RECORDS PROVIDED –
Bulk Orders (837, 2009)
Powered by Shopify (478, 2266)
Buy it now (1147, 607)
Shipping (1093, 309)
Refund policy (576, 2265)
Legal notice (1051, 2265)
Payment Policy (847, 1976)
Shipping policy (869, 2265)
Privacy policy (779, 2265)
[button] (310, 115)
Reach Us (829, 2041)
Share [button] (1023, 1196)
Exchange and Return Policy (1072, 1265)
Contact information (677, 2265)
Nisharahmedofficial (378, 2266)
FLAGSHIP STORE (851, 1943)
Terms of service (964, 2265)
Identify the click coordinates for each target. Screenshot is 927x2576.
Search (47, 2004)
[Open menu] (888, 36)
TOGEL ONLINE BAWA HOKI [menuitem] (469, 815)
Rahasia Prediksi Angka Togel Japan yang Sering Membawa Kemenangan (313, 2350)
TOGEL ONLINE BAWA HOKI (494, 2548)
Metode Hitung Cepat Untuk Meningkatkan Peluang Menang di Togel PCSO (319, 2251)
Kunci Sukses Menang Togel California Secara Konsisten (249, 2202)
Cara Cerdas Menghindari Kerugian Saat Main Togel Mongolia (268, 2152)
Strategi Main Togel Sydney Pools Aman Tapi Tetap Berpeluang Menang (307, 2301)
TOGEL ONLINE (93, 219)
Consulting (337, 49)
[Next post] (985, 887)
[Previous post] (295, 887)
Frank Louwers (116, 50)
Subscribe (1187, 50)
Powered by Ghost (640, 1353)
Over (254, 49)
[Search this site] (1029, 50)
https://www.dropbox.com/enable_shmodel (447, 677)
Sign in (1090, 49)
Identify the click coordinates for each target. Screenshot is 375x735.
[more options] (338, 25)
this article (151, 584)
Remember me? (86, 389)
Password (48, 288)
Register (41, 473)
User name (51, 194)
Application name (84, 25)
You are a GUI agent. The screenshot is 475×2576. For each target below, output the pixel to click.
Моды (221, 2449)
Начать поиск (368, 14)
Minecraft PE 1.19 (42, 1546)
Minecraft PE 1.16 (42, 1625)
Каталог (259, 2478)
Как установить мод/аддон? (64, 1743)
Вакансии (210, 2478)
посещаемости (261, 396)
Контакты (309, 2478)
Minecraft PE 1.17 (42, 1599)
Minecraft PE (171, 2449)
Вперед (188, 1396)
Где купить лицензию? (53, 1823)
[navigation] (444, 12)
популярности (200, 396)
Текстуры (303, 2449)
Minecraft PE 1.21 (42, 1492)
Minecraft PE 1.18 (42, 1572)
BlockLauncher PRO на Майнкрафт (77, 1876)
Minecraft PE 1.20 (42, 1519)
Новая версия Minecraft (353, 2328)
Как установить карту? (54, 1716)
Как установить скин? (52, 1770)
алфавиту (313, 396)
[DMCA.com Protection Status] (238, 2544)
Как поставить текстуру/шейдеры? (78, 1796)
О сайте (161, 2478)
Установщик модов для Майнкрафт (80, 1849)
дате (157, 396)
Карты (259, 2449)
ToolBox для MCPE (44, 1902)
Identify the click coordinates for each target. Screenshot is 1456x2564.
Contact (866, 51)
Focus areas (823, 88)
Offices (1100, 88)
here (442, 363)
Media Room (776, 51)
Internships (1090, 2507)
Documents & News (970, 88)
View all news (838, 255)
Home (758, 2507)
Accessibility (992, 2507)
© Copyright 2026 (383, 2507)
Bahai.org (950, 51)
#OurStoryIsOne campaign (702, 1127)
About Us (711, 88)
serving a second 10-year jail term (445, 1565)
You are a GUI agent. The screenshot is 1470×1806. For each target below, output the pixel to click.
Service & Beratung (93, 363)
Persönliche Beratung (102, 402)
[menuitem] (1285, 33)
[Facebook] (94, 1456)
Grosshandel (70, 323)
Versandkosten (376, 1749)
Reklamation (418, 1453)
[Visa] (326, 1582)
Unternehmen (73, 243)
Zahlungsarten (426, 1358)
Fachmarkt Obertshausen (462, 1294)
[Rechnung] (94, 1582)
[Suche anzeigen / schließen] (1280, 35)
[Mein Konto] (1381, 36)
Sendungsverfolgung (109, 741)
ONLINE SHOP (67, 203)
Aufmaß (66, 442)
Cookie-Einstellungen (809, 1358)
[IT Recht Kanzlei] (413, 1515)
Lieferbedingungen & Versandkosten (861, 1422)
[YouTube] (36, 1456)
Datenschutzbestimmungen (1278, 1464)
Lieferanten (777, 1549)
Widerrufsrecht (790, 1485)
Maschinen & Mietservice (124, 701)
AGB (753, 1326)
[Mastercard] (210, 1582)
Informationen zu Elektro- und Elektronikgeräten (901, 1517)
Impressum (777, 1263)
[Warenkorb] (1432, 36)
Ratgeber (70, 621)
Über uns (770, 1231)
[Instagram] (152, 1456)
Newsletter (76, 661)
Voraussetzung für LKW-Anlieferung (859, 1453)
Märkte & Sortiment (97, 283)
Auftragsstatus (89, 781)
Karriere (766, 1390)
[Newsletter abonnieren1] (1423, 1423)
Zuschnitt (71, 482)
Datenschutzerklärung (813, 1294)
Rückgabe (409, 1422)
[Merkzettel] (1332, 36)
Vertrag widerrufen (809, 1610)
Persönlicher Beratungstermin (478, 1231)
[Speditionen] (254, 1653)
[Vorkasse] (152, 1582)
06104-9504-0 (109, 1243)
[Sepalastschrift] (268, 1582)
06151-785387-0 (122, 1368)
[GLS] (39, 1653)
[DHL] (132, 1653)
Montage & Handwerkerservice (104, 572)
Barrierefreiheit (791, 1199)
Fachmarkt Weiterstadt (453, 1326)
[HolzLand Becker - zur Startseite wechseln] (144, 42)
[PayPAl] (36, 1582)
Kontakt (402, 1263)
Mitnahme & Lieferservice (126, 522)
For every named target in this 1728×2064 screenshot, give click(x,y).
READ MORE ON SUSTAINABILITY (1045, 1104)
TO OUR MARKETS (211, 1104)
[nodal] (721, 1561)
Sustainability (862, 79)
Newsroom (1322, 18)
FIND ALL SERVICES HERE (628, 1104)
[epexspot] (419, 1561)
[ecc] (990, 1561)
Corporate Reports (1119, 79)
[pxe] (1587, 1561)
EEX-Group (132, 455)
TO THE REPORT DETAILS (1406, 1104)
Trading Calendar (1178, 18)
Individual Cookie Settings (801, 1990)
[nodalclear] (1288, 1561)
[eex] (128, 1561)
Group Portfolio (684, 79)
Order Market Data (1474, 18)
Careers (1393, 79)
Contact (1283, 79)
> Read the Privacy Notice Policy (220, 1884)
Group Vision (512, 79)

PROBLEM DETAILS –
Would you quote everything above from the line containing "FLAGSHIP STORE (851, 1943)" down to the line containing "[DMCA.com Protection Status] (238, 2544)"? Include both of those lines and nothing else.

RESPONSE TO THE EXERCISE –
FLAGSHIP STORE (851, 1943)
Terms of service (964, 2265)
Identify the click coordinates for each target. Screenshot is 927x2576.
Search (47, 2004)
[Open menu] (888, 36)
TOGEL ONLINE BAWA HOKI [menuitem] (469, 815)
Rahasia Prediksi Angka Togel Japan yang Sering Membawa Kemenangan (313, 2350)
TOGEL ONLINE BAWA HOKI (494, 2548)
Metode Hitung Cepat Untuk Meningkatkan Peluang Menang di Togel PCSO (319, 2251)
Kunci Sukses Menang Togel California Secara Konsisten (249, 2202)
Cara Cerdas Menghindari Kerugian Saat Main Togel Mongolia (268, 2152)
Strategi Main Togel Sydney Pools Aman Tapi Tetap Berpeluang Menang (307, 2301)
TOGEL ONLINE (93, 219)
Consulting (337, 49)
[Next post] (985, 887)
[Previous post] (295, 887)
Frank Louwers (116, 50)
Subscribe (1187, 50)
Powered by Ghost (640, 1353)
Over (254, 49)
[Search this site] (1029, 50)
https://www.dropbox.com/enable_shmodel (447, 677)
Sign in (1090, 49)
Identify the click coordinates for each target. Screenshot is 375x735.
[more options] (338, 25)
this article (151, 584)
Remember me? (86, 389)
Password (48, 288)
Register (41, 473)
User name (51, 194)
Application name (84, 25)
You are a GUI agent. The screenshot is 475×2576. For each target below, output the pixel to click.
Моды (221, 2449)
Начать поиск (368, 14)
Minecraft PE 1.19 (42, 1546)
Minecraft PE 1.16 (42, 1625)
Каталог (259, 2478)
Как установить мод/аддон? (64, 1743)
Вакансии (210, 2478)
посещаемости (261, 396)
Контакты (309, 2478)
Minecraft PE 1.17 (42, 1599)
Minecraft PE (171, 2449)
Вперед (188, 1396)
Где купить лицензию? (53, 1823)
[navigation] (444, 12)
популярности (200, 396)
Текстуры (303, 2449)
Minecraft PE 1.21 (42, 1492)
Minecraft PE 1.18 (42, 1572)
BlockLauncher PRO на Майнкрафт (77, 1876)
Minecraft PE 1.20 (42, 1519)
Новая версия Minecraft (353, 2328)
Как установить карту? (54, 1716)
Как установить скин? (52, 1770)
алфавиту (313, 396)
[DMCA.com Protection Status] (238, 2544)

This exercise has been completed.